Amazoniac
Member
Yes, it's an excellent website and its author is grass-fed.Thanks, especially for the last link.
I've sensed that when i increase my intake of potassium, I see less foaming as well as less of the stinky smell.
It made me realize the importance of increased potassium intake, especially with foods.
As for sodium, I may have to bite the bullet and try doing one month of of daily intake of 10g of salt (sodium chloride) on top of what I get from food.
Assuming all of that is retained, I get 300g of salt, and with water taking up 60 percent of my 70kg body weight, that would be 42kg. That would be 300/42000 = 0.7 percent of salt. Of course, that isn't a good assumption so I should be safe.
You know that hydrogen ion concentration has to be kept within a range or else tissues are fried, buffers are called into action when needed.
- Chronic metabolic acid load induced by changes in dietary electrolyte balance increased chloride retention but did not compromise bone in growing swine
"In humans, approximately 60% of dietary acid load is thought to be compensated by renal ammonium ion excretion and the remainder by renal phosphate excretion (Pitts, 1964)."
I've read conflicting information on which one (between ammonia and phosphate) is the main buffer under normal conditions, but the formation of ammonia in kidneys appears to gain importance when acidosis intensifies.
In ionized forms, phosphate is negatively charged, whereas ammonia is positively (check out their Figure 1). So, when ammonia excretion is increased, it won't tax potassium or sodium for also being cations. This is advantageous because it can pick up the hydrogen ions and excrete chloride or some other anion that's in excess (and's able of being removed through urine) along without depleting cations.
If phosphate was to increase, the cations would have to follow. To be fair, if urine started to become acidic and the phosphate concentration didn't change, it would begin associating with hydrogen ions and decrease the interacting sites available to find neutrality with cations.
- Phosphate - Wikipedia
So, we has varying degrees of protonation. Phosphoric acid (H3PO4) and phosphate (PO4(3−)) aren't relevant because the pH where they occur is extreme, maybe stomach for phosphoric acid. Therefore, in urine we'll be dealing with an exchange between dihydrogen and hydrogen phosphates, and cations in place of the missing hydrogens; there may be salts such as NaH2PO4 (
- Sodium phosphate monobasic and dibasic | ChemIDplus
I think that Gerson used to employ potassium as monobasic phosphate (KH2PO4), he must have been shooting for intracellular ion repletion. I can't remember the justification to include gluconate and the reason to avoid magnesium.

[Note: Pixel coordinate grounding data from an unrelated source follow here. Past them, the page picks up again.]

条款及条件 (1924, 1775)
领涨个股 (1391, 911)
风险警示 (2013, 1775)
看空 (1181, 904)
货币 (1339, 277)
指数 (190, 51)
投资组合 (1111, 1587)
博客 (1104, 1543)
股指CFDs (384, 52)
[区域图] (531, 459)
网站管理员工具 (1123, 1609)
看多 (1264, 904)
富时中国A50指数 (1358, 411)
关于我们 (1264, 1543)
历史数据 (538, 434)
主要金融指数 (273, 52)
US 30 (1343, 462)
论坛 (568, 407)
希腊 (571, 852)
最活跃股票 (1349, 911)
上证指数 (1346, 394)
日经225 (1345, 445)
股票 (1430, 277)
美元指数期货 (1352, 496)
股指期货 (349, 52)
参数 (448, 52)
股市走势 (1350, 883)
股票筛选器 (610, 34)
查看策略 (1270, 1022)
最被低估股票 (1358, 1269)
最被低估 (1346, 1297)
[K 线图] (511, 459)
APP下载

- Distribution of cations in body fluid compartments | Deranged Physiology
- Distribution of anions in body fluid compartments | Deranged Physiology
- Urine - Wikipedia
- The Janus faces of bicarbonate therapy in the ICU
- The Janus faces of bicarbonate therapy in the ICU: not sure!
- The Janus faces of bicarbonate therapy in the ICU: con
"Given that an average person exhales about 900 g of CO2 per day (corresponding to about 850 mmol/h), any administered bicarbonate is rapidly exhaled as CO2.
How then does sodium bicarbonate result in a change in bicarbonate concentration when the bicarbonate is rapidly converted to CO2 and excreted by the lungs? The answer is that it is not bicarbonate but Na+ (or more often lack of Cl−) that matters. This is because the total concentration of strong cations (Na+, K+, Ca2+, Mg2+) exceeds the total concentration of strong anions (Cl−, Lactate−) in blood plasma (Fig. 1). To preserve electro-neutrality, the strong ion difference (SID) is balanced by weak acids (predominantly bicarbonate, albumin and phosphate) [5]. Normal SID is approximately 40 mEq/L. In the open system, rather than bicarbonate dictating pH, both are determined by a combination of SID, pCO2 and total concentration of non-volatile weak acids. Any decrease in SID decreases pH and an increase in SID increases pH."
The effect of the remaining cation seems to be more concerning. The same principle of ion balance might be pictured inside the cell, but with potassium instead of sodium.
How craponate salts affect you?
Given that you reacted poorly to magnesium chloride in the past, now suspect that hydrogen craponate isn't being good, and benefited from cysteine supplementation (?), I wonder how you respond to sulfate ingestion. If there's lack of cysteine, there may be shortage of sulfate as well. Even though it's a minor anion in circulation, increasing those two could be shrinking its pool further. I don't know if this can happen, but it's a possibility.
Hydrogen craponate is too long of a term, I may start referring to it as acid craponate or hydrocraponate.